CELL MORPHOLOGY AND CELL DIVISION ARE PRECISELY CONTROLLED THOUGH DIFFERENTIAL REGULATION OF CDC42

The conserved Rho family GTPase Cdc42 is a master regulator of cell polarity in eukaryotes. In the fission yeast Schizosaccharomyces pombe, Cdc42 regulated polarized cell growth, cell shape, and cytokinesis. Cdc42 is activated by its two GEFs (Guanine nucleotide exchange factors), Gef1 and Scd1. Loss of either gef1 or scd1 gives rise to distinct cell shapes. How this occurs in unclear, given that their effects are both mediated through the same GTPase.
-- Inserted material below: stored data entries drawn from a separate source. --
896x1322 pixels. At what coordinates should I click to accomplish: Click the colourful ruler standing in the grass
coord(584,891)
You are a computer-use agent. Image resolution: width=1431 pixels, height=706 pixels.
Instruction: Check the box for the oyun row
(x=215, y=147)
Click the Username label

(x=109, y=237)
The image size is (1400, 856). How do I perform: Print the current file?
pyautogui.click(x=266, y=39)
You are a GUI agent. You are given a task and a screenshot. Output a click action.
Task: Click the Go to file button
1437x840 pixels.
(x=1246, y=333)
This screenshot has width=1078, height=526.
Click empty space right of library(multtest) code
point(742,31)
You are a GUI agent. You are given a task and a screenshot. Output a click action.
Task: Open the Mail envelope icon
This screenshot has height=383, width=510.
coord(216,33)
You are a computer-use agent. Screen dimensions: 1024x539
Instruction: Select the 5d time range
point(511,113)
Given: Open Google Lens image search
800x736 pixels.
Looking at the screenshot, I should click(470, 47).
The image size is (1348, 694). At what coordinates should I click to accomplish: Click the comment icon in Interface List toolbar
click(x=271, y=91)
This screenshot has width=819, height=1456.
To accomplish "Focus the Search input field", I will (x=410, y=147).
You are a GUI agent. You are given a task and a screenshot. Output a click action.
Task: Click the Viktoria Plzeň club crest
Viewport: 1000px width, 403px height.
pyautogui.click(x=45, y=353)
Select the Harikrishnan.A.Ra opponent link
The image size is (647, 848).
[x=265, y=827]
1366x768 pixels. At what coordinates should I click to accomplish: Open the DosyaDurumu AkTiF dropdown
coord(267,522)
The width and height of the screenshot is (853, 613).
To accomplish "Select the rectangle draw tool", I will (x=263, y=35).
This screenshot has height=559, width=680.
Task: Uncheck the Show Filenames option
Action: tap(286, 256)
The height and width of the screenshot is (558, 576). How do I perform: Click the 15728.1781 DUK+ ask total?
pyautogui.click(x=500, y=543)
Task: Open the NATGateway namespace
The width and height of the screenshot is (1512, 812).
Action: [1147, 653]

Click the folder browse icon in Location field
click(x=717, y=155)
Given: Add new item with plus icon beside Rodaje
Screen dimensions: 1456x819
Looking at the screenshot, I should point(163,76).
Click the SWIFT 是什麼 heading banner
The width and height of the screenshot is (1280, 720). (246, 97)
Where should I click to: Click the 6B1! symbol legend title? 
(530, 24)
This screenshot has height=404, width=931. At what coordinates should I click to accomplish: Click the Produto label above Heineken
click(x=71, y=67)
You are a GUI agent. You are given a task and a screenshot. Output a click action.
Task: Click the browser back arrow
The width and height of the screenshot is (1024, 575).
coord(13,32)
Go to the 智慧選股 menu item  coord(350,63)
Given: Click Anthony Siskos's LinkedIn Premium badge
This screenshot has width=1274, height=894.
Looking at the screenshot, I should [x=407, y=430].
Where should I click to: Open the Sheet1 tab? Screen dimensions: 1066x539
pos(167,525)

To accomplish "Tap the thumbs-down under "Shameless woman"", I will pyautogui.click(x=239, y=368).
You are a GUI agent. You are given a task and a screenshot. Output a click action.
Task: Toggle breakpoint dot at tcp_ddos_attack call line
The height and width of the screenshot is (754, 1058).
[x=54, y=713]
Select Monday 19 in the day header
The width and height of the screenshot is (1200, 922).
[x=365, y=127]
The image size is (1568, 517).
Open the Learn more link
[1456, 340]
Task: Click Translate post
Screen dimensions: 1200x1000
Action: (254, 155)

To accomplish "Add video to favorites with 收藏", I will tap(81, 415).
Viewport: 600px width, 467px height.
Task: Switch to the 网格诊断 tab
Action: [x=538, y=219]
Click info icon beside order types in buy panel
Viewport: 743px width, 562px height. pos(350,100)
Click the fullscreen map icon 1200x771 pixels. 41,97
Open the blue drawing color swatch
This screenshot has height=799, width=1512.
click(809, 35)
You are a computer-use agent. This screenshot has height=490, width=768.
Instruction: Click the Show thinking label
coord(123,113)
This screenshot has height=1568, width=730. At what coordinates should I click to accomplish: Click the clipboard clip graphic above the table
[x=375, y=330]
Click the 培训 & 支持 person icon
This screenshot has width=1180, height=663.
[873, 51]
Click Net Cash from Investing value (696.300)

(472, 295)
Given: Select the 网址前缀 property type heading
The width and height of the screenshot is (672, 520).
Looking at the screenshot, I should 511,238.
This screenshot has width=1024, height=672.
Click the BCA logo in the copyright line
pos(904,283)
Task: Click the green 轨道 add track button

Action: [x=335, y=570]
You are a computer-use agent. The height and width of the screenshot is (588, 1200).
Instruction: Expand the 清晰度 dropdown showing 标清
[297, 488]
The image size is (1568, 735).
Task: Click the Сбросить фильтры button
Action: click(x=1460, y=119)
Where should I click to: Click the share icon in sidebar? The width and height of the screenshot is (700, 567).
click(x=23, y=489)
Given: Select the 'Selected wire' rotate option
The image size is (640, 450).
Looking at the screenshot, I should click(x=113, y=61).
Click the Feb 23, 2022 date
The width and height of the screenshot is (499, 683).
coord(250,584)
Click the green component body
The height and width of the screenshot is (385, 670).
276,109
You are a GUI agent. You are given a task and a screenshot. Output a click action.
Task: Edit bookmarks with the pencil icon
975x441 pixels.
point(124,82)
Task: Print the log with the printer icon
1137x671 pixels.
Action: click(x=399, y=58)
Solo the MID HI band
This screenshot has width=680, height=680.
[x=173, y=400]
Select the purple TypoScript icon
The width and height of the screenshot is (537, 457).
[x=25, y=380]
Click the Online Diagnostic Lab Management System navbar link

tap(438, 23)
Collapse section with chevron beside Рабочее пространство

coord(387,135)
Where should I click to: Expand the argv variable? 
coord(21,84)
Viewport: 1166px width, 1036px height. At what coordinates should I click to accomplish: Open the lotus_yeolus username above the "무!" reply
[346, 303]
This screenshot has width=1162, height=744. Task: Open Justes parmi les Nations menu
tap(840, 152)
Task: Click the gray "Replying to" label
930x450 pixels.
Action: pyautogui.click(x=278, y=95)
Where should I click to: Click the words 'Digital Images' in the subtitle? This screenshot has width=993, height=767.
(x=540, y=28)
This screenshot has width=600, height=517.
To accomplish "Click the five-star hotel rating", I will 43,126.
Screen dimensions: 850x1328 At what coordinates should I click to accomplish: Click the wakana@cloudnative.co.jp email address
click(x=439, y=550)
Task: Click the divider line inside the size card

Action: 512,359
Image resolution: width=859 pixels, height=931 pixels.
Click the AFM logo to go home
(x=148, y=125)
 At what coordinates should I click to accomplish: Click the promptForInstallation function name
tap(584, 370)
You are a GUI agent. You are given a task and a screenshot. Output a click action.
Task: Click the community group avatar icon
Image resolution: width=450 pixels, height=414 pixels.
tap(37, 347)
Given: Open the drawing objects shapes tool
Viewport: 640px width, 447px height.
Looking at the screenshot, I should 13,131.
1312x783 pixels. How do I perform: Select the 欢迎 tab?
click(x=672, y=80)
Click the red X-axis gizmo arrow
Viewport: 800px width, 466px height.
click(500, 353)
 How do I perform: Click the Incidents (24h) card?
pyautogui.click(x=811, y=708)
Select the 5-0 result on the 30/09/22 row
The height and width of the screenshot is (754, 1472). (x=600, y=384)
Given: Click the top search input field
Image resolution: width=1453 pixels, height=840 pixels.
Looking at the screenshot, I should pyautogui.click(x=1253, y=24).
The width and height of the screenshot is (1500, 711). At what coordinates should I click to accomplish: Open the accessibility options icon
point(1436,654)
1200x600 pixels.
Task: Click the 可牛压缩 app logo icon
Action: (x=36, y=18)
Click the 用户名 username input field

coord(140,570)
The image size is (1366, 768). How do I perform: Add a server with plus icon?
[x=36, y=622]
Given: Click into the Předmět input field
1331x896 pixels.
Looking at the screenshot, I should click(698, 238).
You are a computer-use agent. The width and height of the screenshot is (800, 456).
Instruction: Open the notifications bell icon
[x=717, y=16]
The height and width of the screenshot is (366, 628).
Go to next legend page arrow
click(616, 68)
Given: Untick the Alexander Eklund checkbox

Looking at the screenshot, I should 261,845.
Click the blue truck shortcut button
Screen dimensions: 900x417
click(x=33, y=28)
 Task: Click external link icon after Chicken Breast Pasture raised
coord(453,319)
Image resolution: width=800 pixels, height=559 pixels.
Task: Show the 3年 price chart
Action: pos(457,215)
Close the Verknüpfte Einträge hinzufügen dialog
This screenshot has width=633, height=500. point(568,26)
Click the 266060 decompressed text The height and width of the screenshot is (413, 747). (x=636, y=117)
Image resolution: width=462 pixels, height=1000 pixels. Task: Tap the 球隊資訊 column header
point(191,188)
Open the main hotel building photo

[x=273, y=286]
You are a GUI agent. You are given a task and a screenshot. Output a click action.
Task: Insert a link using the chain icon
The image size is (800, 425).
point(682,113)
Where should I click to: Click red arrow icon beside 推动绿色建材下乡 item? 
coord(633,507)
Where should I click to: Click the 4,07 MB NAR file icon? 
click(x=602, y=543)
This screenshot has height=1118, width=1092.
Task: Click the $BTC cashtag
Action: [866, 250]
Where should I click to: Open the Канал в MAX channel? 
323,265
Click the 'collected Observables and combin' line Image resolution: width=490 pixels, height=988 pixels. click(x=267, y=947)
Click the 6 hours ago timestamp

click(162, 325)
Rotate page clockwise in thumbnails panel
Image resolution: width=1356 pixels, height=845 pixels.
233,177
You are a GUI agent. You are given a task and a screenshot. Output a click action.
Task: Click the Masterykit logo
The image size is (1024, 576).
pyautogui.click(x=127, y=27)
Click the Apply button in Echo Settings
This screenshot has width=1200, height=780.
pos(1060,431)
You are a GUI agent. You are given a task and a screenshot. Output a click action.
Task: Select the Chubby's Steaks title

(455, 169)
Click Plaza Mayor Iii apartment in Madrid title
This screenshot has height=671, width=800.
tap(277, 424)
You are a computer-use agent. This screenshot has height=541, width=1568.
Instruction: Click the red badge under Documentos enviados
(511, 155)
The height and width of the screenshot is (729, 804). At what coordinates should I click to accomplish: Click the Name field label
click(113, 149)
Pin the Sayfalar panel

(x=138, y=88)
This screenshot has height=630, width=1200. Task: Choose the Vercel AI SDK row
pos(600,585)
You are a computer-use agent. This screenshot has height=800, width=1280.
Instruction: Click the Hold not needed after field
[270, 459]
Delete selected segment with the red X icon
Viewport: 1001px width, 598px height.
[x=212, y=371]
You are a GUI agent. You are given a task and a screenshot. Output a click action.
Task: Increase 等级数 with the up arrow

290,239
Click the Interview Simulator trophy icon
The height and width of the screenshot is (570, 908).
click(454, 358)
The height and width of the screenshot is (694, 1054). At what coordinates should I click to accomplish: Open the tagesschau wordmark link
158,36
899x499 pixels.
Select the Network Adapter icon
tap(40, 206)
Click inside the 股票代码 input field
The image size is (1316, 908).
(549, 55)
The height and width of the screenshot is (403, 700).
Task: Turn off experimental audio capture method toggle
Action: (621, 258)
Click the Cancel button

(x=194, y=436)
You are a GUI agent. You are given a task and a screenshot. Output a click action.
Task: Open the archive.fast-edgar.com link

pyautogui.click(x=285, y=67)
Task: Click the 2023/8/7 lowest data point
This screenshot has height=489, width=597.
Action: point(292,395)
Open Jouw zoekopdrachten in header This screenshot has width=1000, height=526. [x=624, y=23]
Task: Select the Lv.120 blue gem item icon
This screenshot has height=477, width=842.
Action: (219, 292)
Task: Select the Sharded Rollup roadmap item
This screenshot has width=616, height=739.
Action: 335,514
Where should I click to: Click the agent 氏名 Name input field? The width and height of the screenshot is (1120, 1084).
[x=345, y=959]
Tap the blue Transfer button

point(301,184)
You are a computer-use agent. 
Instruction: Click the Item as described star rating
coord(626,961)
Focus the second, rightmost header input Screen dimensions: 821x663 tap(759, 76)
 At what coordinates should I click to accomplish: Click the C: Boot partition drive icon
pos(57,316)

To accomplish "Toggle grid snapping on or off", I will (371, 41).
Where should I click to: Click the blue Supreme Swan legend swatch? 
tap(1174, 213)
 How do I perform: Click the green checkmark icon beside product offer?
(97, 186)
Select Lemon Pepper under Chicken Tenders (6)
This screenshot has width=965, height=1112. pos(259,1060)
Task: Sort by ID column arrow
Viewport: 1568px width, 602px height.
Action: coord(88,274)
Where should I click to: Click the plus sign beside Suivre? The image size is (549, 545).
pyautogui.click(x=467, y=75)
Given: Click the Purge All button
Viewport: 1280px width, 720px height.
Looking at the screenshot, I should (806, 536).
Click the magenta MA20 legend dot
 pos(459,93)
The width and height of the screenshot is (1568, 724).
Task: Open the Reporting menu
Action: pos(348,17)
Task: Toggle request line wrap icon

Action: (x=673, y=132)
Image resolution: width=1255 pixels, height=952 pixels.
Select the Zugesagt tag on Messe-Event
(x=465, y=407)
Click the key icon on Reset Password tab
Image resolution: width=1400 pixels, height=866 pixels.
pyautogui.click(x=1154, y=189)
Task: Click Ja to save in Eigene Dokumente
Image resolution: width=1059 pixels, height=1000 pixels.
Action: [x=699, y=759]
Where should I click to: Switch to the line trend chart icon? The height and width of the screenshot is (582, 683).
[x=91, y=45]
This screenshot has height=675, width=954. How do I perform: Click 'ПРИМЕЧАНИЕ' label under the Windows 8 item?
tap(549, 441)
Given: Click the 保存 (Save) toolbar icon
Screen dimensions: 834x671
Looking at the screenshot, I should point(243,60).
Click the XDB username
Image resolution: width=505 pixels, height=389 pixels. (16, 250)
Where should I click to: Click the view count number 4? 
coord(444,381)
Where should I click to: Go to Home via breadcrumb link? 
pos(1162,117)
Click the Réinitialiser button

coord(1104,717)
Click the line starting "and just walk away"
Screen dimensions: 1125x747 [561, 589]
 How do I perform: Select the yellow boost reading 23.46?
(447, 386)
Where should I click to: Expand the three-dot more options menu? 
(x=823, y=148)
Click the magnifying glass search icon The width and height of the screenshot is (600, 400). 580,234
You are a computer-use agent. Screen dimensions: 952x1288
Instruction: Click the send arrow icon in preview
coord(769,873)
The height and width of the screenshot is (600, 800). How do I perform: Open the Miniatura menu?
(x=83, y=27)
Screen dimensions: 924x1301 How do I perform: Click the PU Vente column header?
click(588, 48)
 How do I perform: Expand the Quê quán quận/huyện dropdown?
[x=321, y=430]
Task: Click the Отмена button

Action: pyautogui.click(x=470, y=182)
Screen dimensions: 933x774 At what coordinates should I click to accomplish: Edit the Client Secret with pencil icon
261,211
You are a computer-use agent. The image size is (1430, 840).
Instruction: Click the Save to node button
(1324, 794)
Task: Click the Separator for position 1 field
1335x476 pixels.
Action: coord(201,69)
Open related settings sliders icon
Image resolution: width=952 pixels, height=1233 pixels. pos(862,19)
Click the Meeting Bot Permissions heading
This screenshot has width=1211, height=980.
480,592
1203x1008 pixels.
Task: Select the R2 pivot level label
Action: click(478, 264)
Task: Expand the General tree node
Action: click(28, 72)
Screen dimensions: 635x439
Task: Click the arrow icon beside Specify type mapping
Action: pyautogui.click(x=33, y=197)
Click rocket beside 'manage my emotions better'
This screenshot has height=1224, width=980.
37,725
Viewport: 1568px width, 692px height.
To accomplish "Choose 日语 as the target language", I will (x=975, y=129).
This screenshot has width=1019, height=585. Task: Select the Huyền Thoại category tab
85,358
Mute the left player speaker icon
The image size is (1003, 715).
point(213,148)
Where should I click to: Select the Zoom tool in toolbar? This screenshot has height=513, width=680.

Understanding Cdc42 regulation during polarized growth is complicated by the presence of two cell poles that compete for Cdc42 and its activators, by the overlapping localization pattern of its GEFs, by the oscillation of active Cdc42 between the two poles, and by the presence of positive and negative feedbacks. To overcome this limitation, the process of cytokinesis, in which there is no competition and the GEFs localize sequentially, was used as a paradigm to understand Cdc42 regulation, which could then be extended to test similar behaviors at the sites of polarized growth. This approach led to the discovery of a crosstalk between Gef1 and Scd1 that maintains cell shape and promotes bipolar growth. A similar approach led to the discovery that the F-BAR Cdc15 genetically interacts with Gef1, promoting its localization to both the division site to initiate ring constriction, and to the cell poles to initiate new end growth. Furthermore, the study of Cdc42 during cytokinesis uncovered the novel finding that the precise regulation of Cdc42 spatially restricts membrane trafficking to enable cell separation during cytokinesis.